## What is being asked
Reproduce every one of the records below word for word, without changing anything.

[Stored items]
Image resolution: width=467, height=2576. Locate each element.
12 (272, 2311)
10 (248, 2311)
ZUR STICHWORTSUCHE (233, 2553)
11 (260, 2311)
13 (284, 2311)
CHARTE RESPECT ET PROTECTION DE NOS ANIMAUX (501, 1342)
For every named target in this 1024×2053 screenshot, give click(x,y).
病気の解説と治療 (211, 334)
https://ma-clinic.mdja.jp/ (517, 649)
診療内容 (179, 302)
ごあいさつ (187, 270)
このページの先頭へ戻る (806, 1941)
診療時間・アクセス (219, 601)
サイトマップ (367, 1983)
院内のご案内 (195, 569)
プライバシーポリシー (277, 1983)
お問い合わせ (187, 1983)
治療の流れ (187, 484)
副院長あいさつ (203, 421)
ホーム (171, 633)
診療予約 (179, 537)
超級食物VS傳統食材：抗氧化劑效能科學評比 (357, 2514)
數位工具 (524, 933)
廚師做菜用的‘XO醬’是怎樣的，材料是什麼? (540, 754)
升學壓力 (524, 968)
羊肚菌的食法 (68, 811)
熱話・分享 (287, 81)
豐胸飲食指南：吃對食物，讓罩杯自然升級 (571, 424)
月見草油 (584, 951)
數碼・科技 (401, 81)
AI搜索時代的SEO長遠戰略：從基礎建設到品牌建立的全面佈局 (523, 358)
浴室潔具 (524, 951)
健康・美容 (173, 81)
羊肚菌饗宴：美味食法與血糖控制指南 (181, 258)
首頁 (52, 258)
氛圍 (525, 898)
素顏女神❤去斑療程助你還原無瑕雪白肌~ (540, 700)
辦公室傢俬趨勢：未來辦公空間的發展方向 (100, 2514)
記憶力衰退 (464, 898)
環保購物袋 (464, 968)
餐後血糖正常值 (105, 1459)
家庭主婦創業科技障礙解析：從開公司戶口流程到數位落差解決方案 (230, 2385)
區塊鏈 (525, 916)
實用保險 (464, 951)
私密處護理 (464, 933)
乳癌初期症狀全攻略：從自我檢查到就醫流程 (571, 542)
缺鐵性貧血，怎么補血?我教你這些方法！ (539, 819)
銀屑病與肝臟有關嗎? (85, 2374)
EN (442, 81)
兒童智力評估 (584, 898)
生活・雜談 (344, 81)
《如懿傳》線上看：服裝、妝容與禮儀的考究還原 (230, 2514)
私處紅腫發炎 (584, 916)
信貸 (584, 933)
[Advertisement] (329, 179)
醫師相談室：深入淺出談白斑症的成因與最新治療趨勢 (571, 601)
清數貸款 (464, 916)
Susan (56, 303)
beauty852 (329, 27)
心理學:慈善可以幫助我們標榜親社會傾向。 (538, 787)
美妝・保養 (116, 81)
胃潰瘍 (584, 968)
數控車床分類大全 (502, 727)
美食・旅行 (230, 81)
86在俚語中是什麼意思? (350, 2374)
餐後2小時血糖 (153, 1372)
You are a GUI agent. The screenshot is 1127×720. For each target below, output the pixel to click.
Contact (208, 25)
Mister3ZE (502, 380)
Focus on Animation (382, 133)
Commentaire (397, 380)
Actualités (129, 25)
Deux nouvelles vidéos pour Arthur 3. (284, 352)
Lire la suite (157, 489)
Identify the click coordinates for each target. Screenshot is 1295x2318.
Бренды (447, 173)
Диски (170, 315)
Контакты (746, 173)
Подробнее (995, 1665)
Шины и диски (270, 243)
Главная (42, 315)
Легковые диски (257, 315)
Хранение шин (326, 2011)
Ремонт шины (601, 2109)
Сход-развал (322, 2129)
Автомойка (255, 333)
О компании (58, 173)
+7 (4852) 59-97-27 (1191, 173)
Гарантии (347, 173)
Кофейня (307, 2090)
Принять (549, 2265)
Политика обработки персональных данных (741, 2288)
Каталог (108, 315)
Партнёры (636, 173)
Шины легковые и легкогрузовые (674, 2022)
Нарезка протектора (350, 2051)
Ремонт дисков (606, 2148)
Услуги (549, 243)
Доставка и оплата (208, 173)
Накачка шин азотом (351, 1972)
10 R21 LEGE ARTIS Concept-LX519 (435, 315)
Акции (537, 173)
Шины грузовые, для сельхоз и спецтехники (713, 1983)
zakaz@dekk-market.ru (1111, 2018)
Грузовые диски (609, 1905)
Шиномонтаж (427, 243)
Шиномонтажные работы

## Output of the exercise
Image resolution: width=467, height=2576. Locate each element.
12 (272, 2311)
10 (248, 2311)
ZUR STICHWORTSUCHE (233, 2553)
11 (260, 2311)
13 (284, 2311)
CHARTE RESPECT ET PROTECTION DE NOS ANIMAUX (501, 1342)
For every named target in this 1024×2053 screenshot, give click(x,y).
病気の解説と治療 (211, 334)
https://ma-clinic.mdja.jp/ (517, 649)
診療内容 (179, 302)
ごあいさつ (187, 270)
このページの先頭へ戻る (806, 1941)
診療時間・アクセス (219, 601)
サイトマップ (367, 1983)
院内のご案内 (195, 569)
プライバシーポリシー (277, 1983)
お問い合わせ (187, 1983)
治療の流れ (187, 484)
副院長あいさつ (203, 421)
ホーム (171, 633)
診療予約 (179, 537)
超級食物VS傳統食材：抗氧化劑效能科學評比 (357, 2514)
數位工具 (524, 933)
廚師做菜用的‘XO醬’是怎樣的，材料是什麼? (540, 754)
升學壓力 (524, 968)
羊肚菌的食法 (68, 811)
熱話・分享 (287, 81)
豐胸飲食指南：吃對食物，讓罩杯自然升級 (571, 424)
月見草油 (584, 951)
數碼・科技 (401, 81)
AI搜索時代的SEO長遠戰略：從基礎建設到品牌建立的全面佈局 (523, 358)
浴室潔具 (524, 951)
健康・美容 (173, 81)
羊肚菌饗宴：美味食法與血糖控制指南 (181, 258)
首頁 (52, 258)
氛圍 (525, 898)
素顏女神❤去斑療程助你還原無瑕雪白肌~ (540, 700)
辦公室傢俬趨勢：未來辦公空間的發展方向 (100, 2514)
記憶力衰退 (464, 898)
環保購物袋 (464, 968)
餐後血糖正常值 (105, 1459)
家庭主婦創業科技障礙解析：從開公司戶口流程到數位落差解決方案 (230, 2385)
區塊鏈 (525, 916)
實用保險 (464, 951)
私密處護理 (464, 933)
乳癌初期症狀全攻略：從自我檢查到就醫流程 (571, 542)
缺鐵性貧血，怎么補血?我教你這些方法！ (539, 819)
銀屑病與肝臟有關嗎? (85, 2374)
EN (442, 81)
兒童智力評估 (584, 898)
生活・雜談 (344, 81)
《如懿傳》線上看：服裝、妝容與禮儀的考究還原 (230, 2514)
私處紅腫發炎 (584, 916)
信貸 (584, 933)
[Advertisement] (329, 179)
醫師相談室：深入淺出談白斑症的成因與最新治療趨勢 (571, 601)
清數貸款 (464, 916)
Susan (56, 303)
beauty852 (329, 27)
心理學:慈善可以幫助我們標榜親社會傾向。 (538, 787)
美妝・保養 (116, 81)
胃潰瘍 (584, 968)
數控車床分類大全 (502, 727)
美食・旅行 (230, 81)
86在俚語中是什麼意思? (350, 2374)
餐後2小時血糖 (153, 1372)
You are a GUI agent. The screenshot is 1127×720. For each target below, output the pixel to click.
Contact (208, 25)
Mister3ZE (502, 380)
Focus on Animation (382, 133)
Commentaire (397, 380)
Actualités (129, 25)
Deux nouvelles vidéos pour Arthur 3. (284, 352)
Lire la suite (157, 489)
Identify the click coordinates for each target. Screenshot is 1295x2318.
Бренды (447, 173)
Диски (170, 315)
Контакты (746, 173)
Подробнее (995, 1665)
Шины и диски (270, 243)
Главная (42, 315)
Легковые диски (257, 315)
Хранение шин (326, 2011)
Ремонт шины (601, 2109)
Сход-развал (322, 2129)
Автомойка (255, 333)
О компании (58, 173)
+7 (4852) 59-97-27 (1191, 173)
Гарантии (347, 173)
Кофейня (307, 2090)
Принять (549, 2265)
Политика обработки персональных данных (741, 2288)
Каталог (108, 315)
Партнёры (636, 173)
Шины легковые и легкогрузовые (674, 2022)
Нарезка протектора (350, 2051)
Ремонт дисков (606, 2148)
Услуги (549, 243)
Доставка и оплата (208, 173)
Накачка шин азотом (351, 1972)
10 R21 LEGE ARTIS Concept-LX519 (435, 315)
Акции (537, 173)
Шины грузовые, для сельхоз и спецтехники (713, 1983)
zakaz@dekk-market.ru (1111, 2018)
Грузовые диски (609, 1905)
Шиномонтаж (427, 243)
Шиномонтажные работы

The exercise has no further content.